▶ Description of the task: I would like every line of the records below that contains the word "agent" copied.

-- -- --

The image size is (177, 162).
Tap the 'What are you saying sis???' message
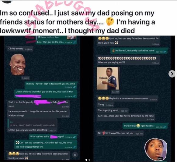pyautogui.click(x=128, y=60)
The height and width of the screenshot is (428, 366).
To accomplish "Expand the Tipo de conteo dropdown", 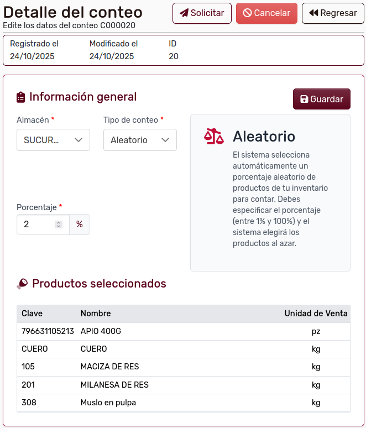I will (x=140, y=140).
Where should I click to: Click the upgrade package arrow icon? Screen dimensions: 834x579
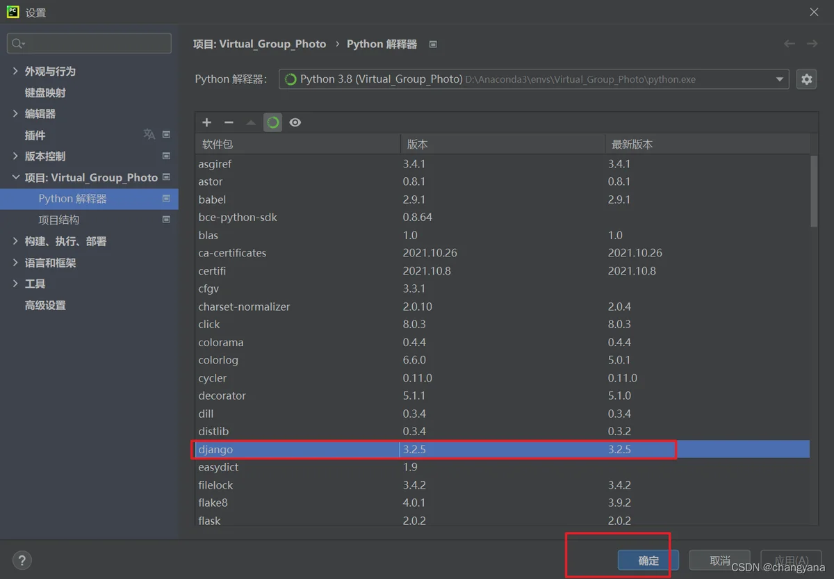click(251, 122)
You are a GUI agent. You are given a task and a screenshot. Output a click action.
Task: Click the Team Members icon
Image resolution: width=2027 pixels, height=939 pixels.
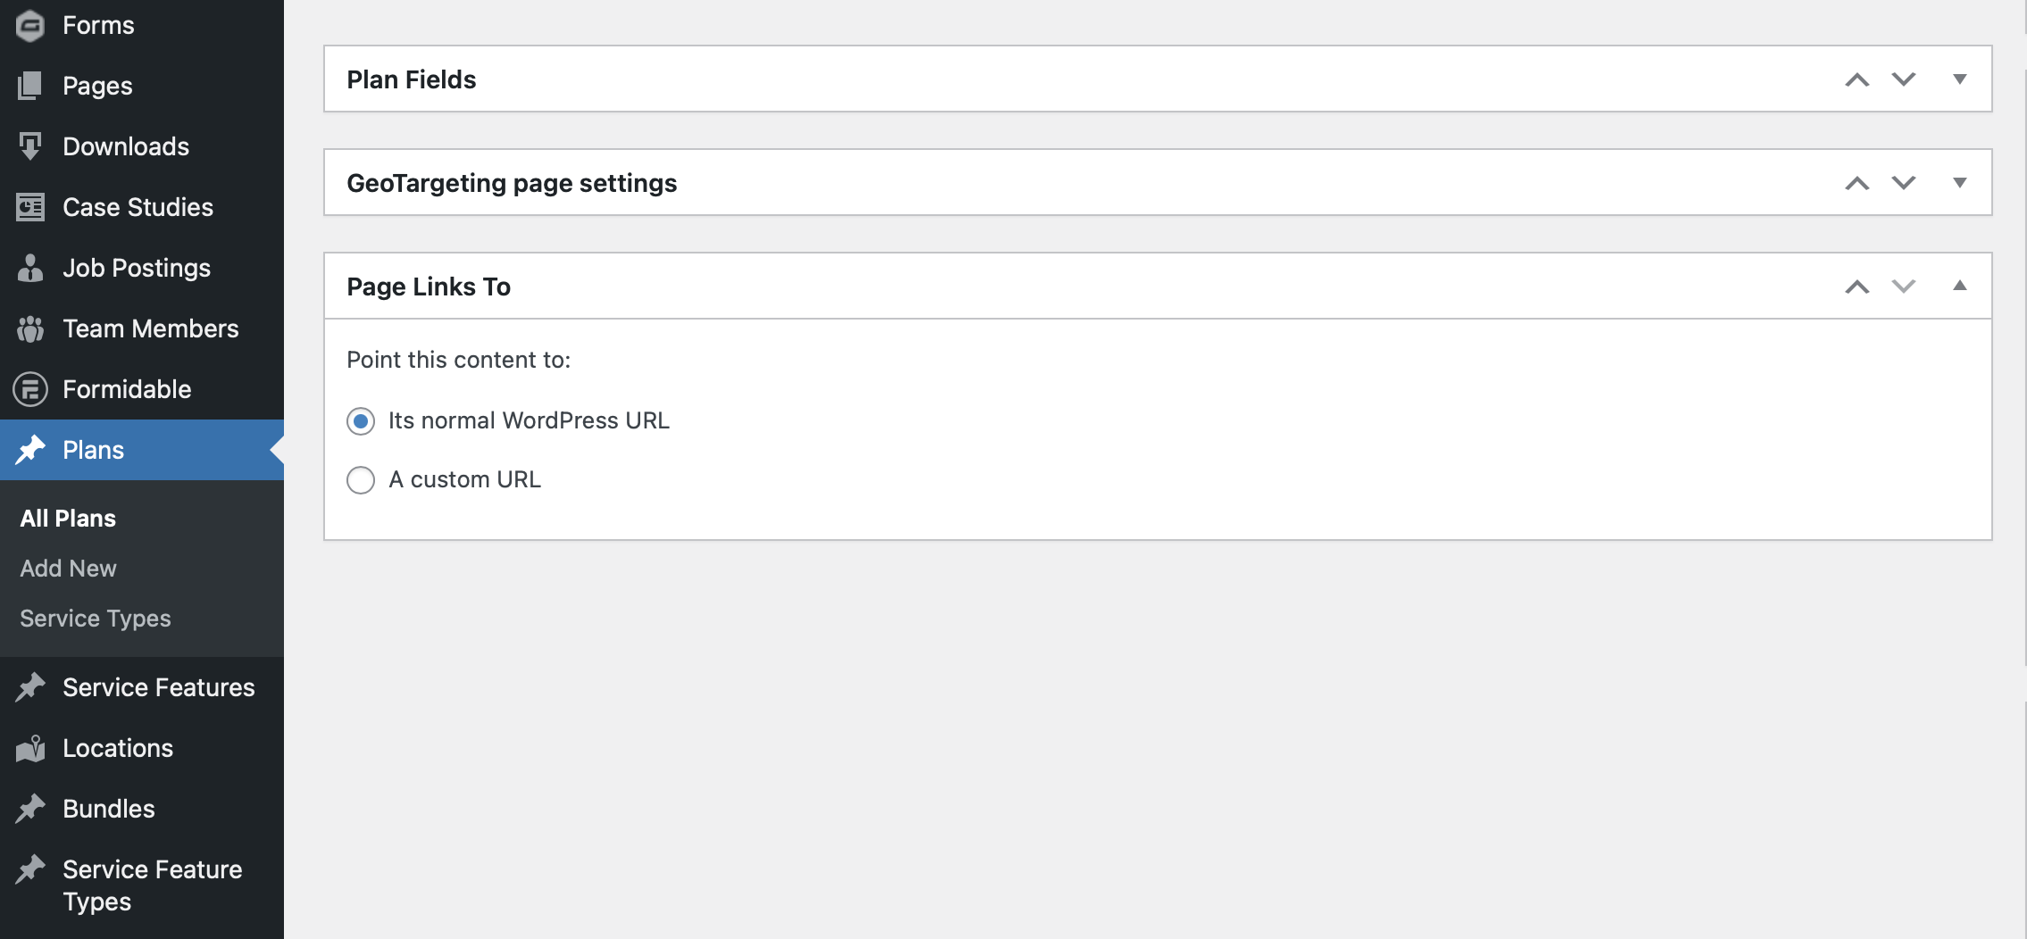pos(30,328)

-- -- --

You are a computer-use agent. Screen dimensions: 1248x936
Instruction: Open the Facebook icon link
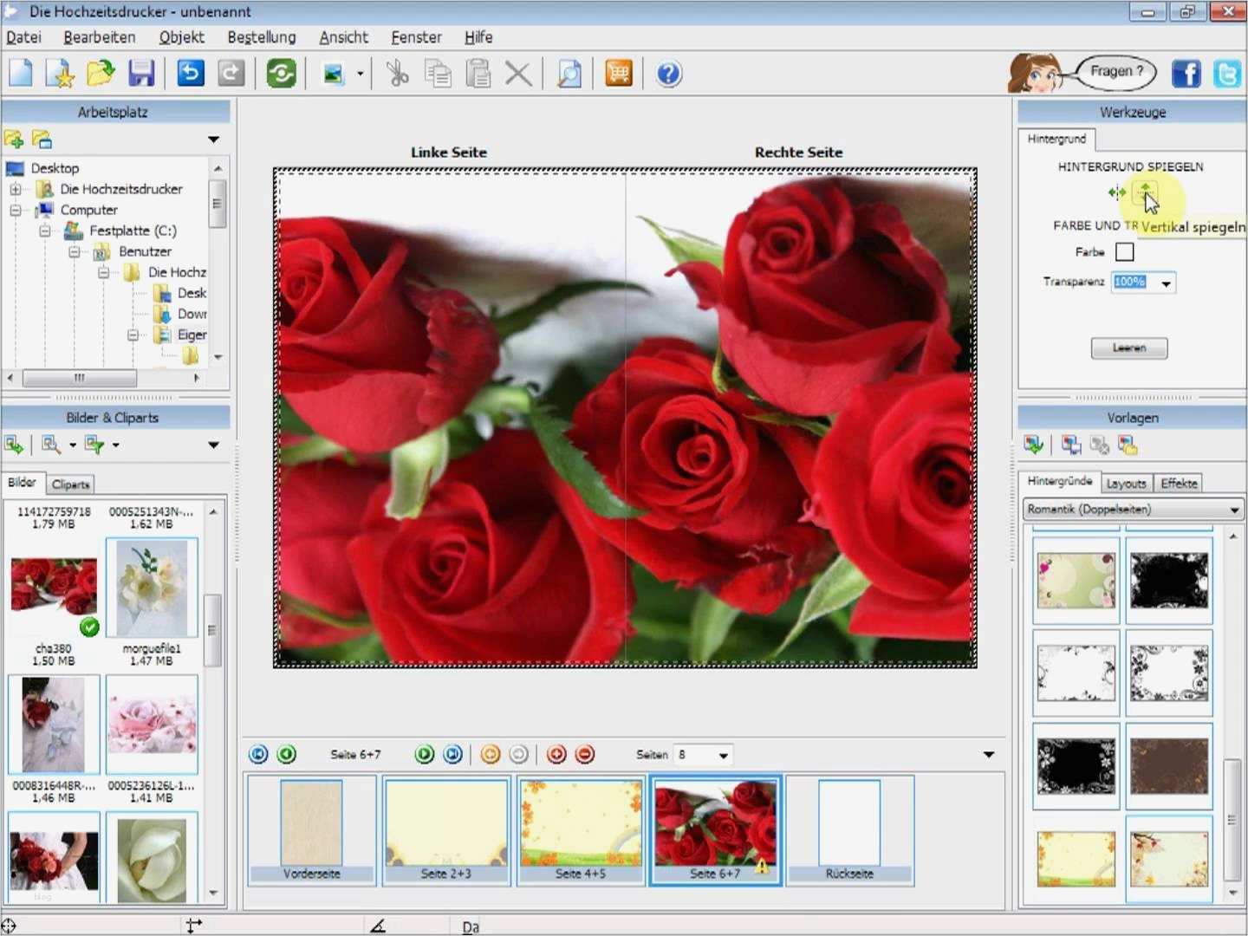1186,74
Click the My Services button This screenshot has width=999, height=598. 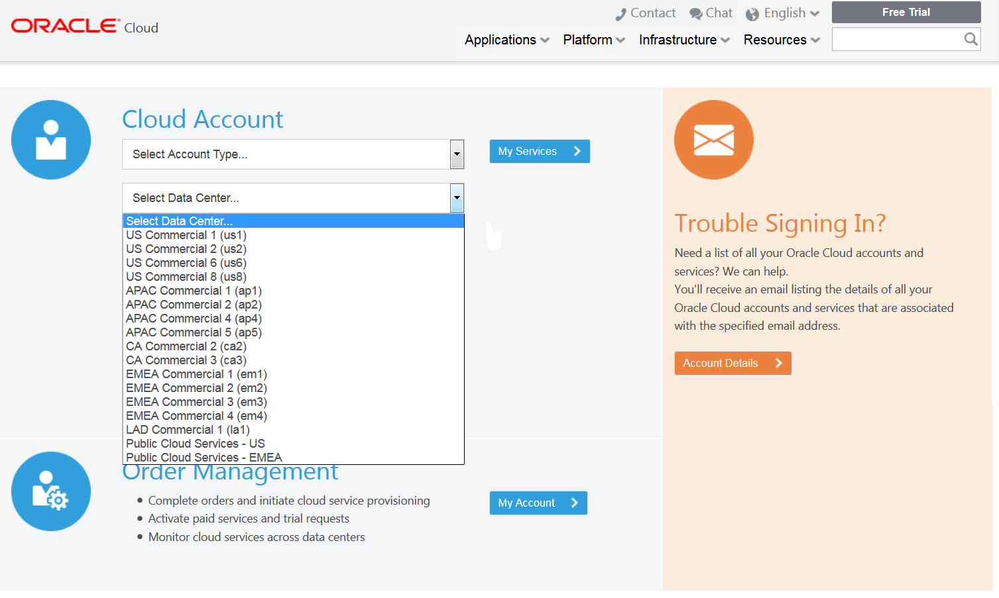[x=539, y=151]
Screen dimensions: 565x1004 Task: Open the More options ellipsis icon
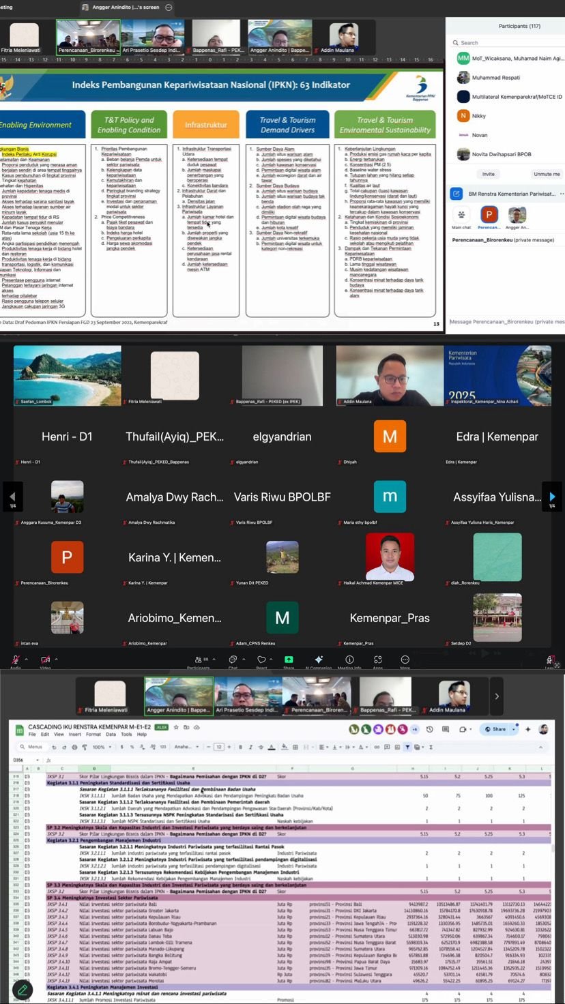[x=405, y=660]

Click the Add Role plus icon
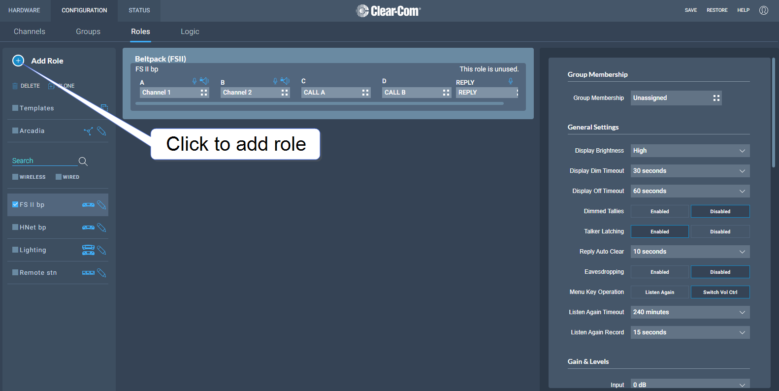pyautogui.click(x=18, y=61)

-- -- --

▶ Problem solution:
You are a GUI agent. You are given a task and a screenshot. Output a click action.
You are a computer-use agent. Screen dimensions: 1248x936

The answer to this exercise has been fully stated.